Being depressed, anxious and diagnosed with ADHD last October, I am barely managing taking care of myself at all. I just finished my two year post secondary program, I guess you would say graduated but it doesn’t even feel like I really did it. But now that it’s behind me, I’ve felt so much more free and not always weighed down with the guilt of having assignments/projects to do. That has felt so nice like I literally have been so f*cked for the past couple years and it’s finally done. I can spend time with my friends without feeling like I’m just avoiding things, I can play with my nephew without feeling as though I should be locked away in my basement working on my assignments that I continuously fell behind with until their done..

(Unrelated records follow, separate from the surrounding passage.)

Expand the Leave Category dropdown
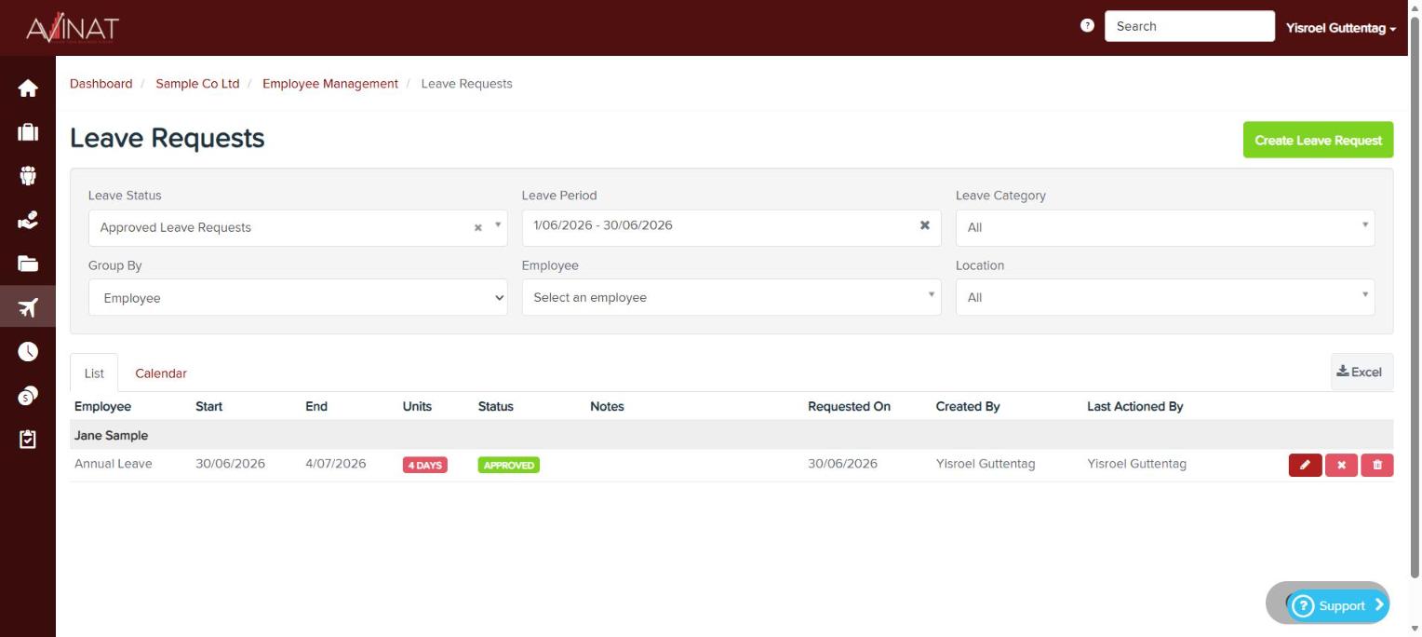 pos(1165,227)
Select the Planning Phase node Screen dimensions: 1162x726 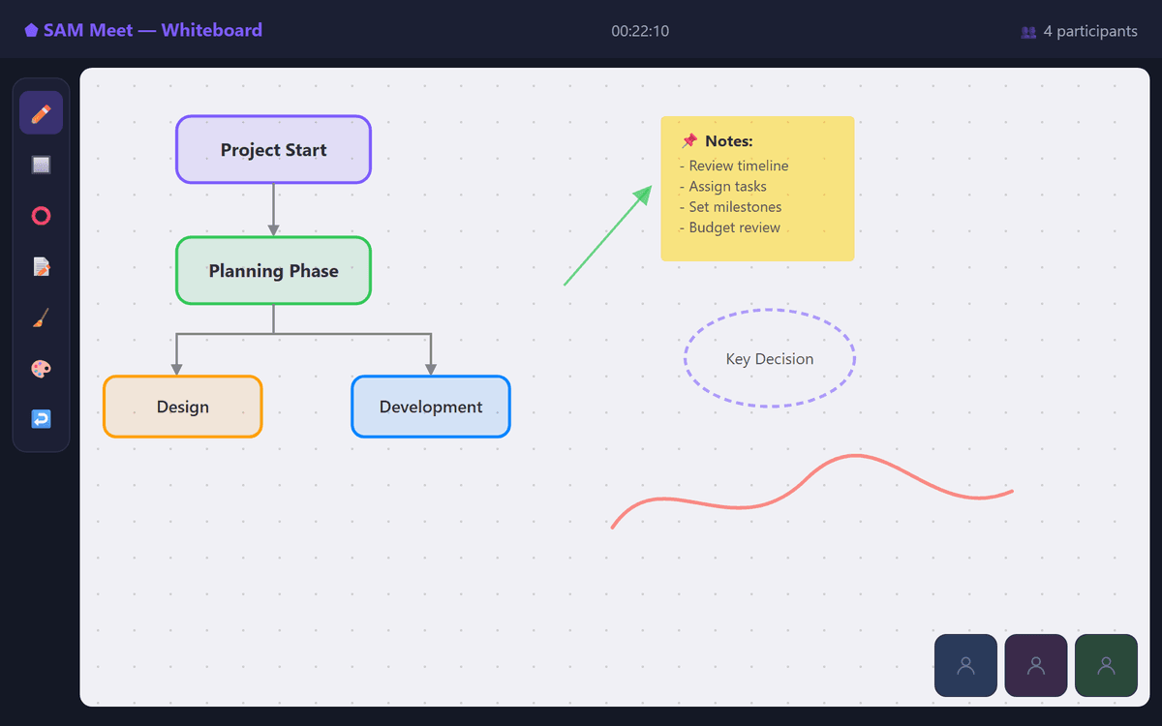273,271
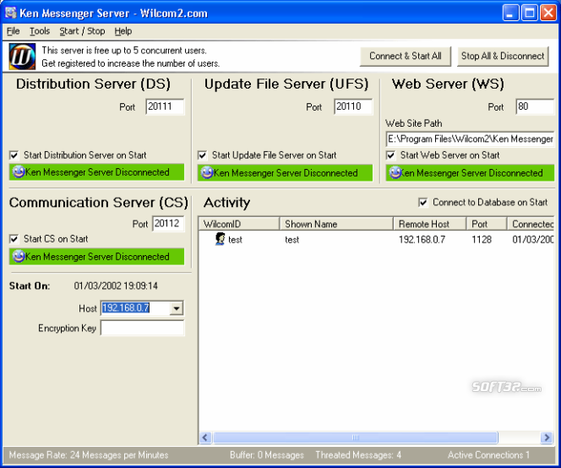Disable Connect to Database on Start
The image size is (561, 468).
point(423,203)
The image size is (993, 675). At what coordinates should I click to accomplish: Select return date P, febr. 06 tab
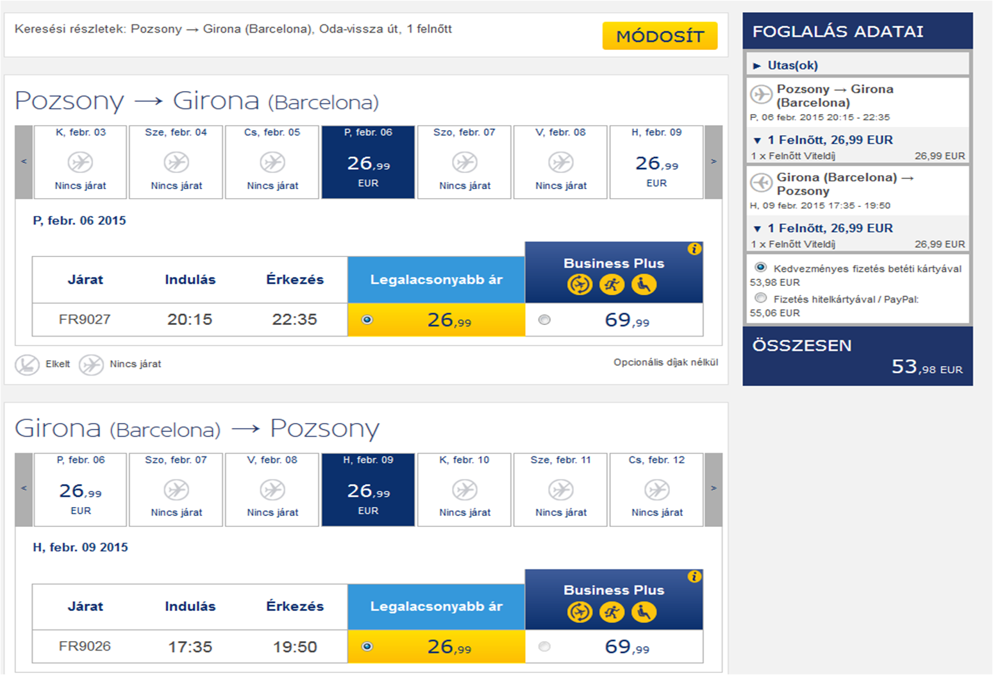click(x=80, y=490)
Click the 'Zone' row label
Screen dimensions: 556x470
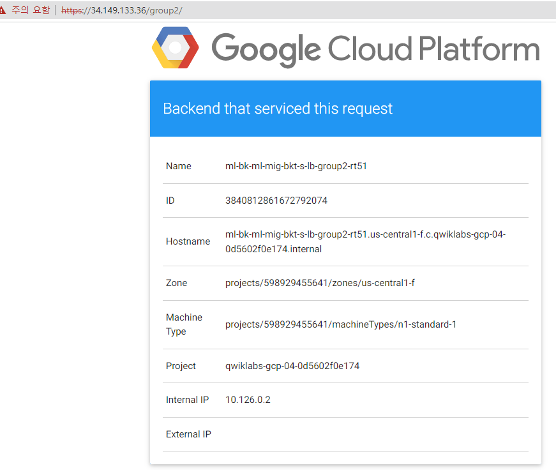[x=177, y=283]
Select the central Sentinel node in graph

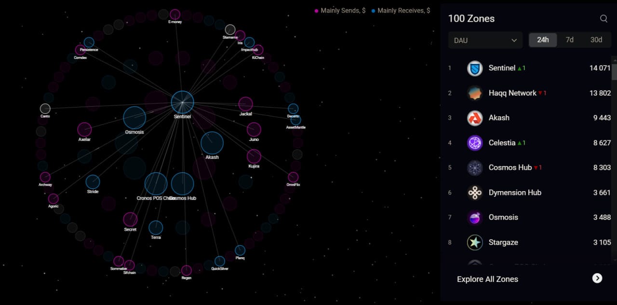[x=183, y=102]
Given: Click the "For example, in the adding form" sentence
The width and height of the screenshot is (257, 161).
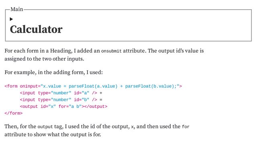Looking at the screenshot, I should point(54,72).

I’m such a mess and really don’t have my shit together – barely know where to start. But man, I really do have people in my life that care to see me succeed and want to see me happy. It just sucks that they want it more for me than I’ve wanted it for myself and I’ve been so messed up that I’ve done such a poor job at really showing my family and the few close friends that I love them. It really breaks my heart that they’ve been supporting me while I’m literally just ruining my life with self destructive behaviour. I really want to give them all the world but i can’t even take care of myself. I’m supposed to be an independent, functioning, contributing member to society and I can’t even do the simple things. I’m really crying right now cause I know I want to put my life together but I keep messing it up and wasting it away. I’m scared I’m gonna lose everything and everyone that I have which I honestly don’t deserve and I wish it went to someone who would take the reigns and make a good life out of it. Fuck I’m a mess with so much love but my brain is so fucked that I can’t love others properly let alone myself. Damn it I feel like I’m gonna die regretting how much I took my whole life for granted being mentally unhealthy and struggling. I just want to give my best to those who’ve shown me love as well as those who haven’t but I can’t a do a damn thing to even show myself some love.
TLDR; I’m super mentally unstable while I’m truly blessed and I wasting my life away not caring for those I love so I’m here crying about it cause I’m overwhelmed and feel like I can’t give them what they deserve.